Task to carry out
Set out everything from the line containing "Task: Click the Plugins plug icon" down to the end of the listing as a Markdown table with the columns Row and Line, skipping blank lines. Leave the pictures out of the answer.

Listing on finding words and elements
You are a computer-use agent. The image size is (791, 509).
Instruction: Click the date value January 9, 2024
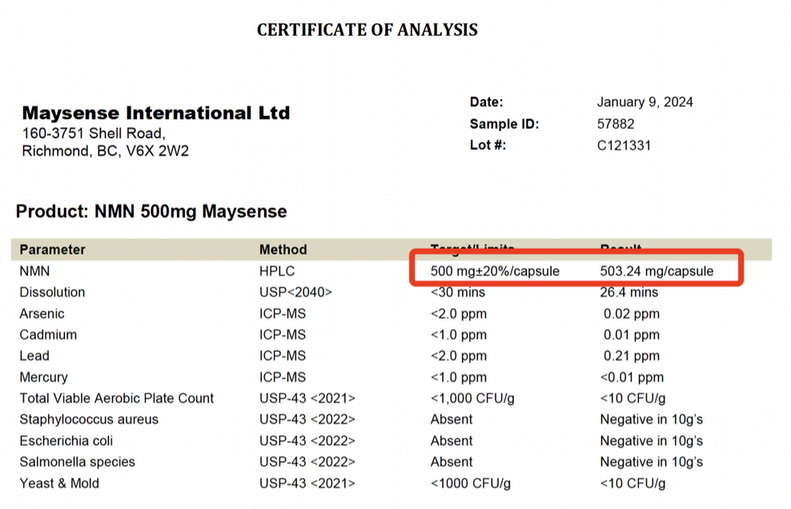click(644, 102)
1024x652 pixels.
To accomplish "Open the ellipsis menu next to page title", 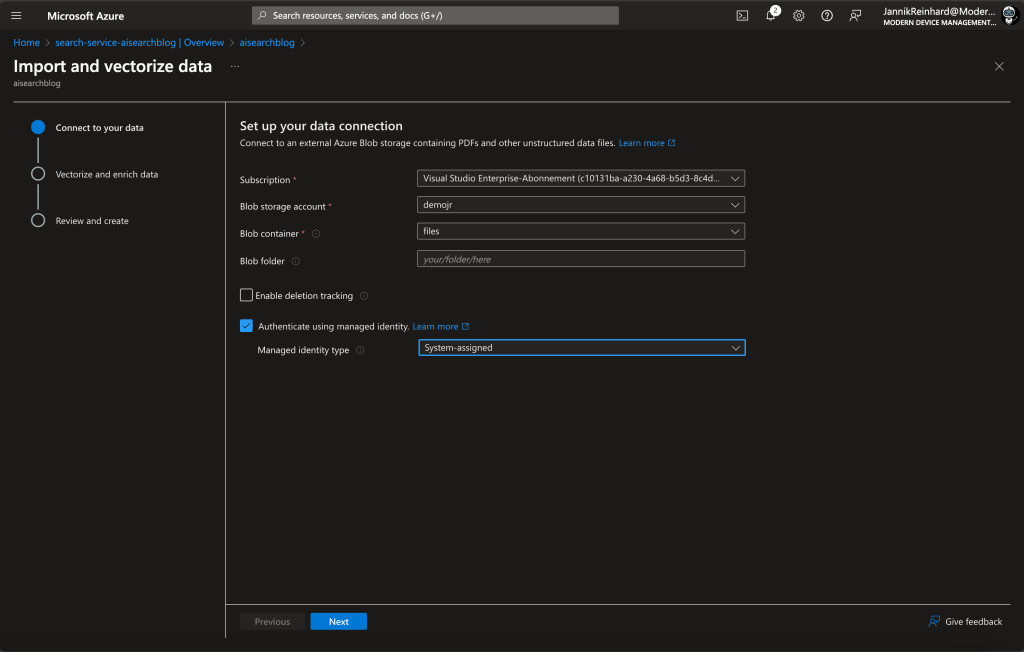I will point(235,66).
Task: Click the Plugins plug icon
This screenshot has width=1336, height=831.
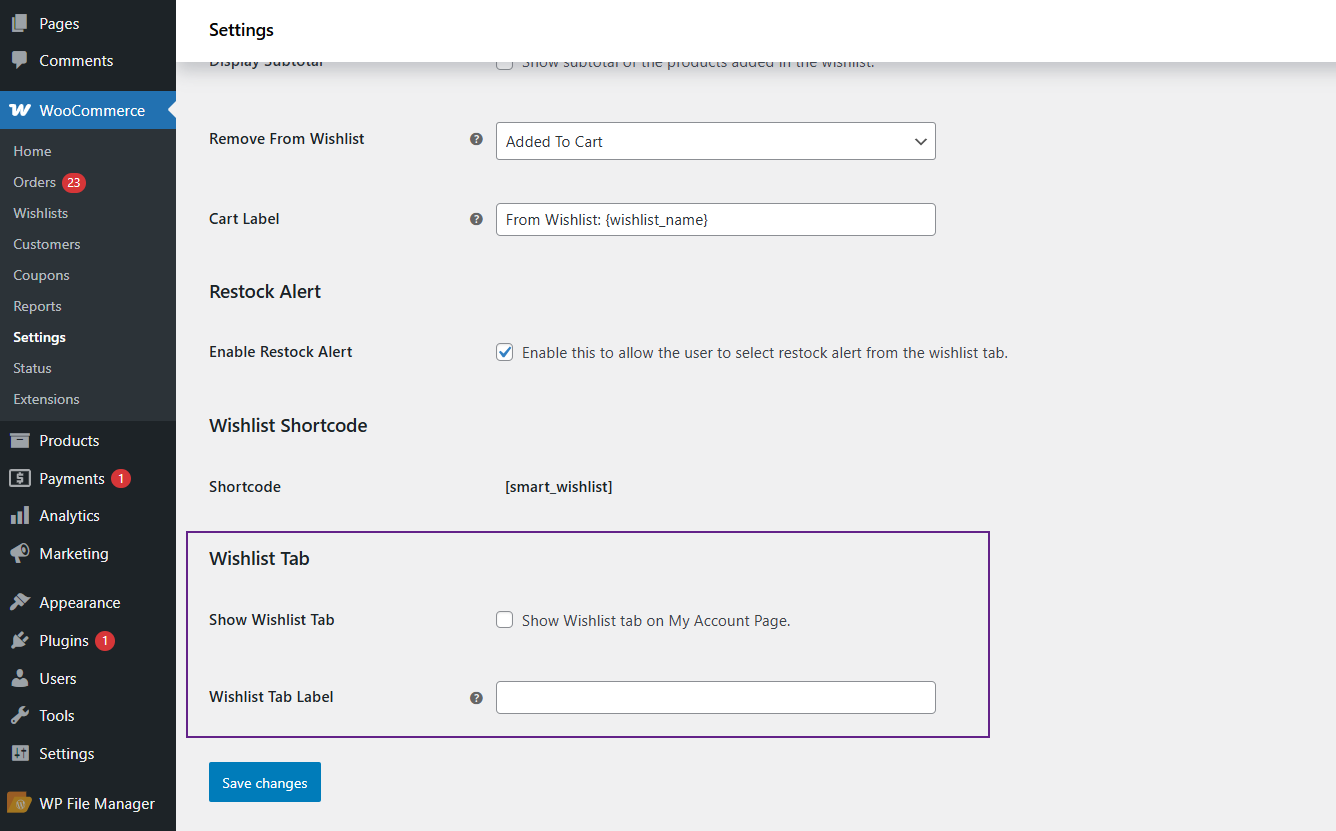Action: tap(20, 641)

Final result
| Row | Line |
|---|---|
| 1 | Task: Click the Plugins plug icon |
| 2 | This screenshot has width=1336, height=831. |
| 3 | Action: tap(20, 641) |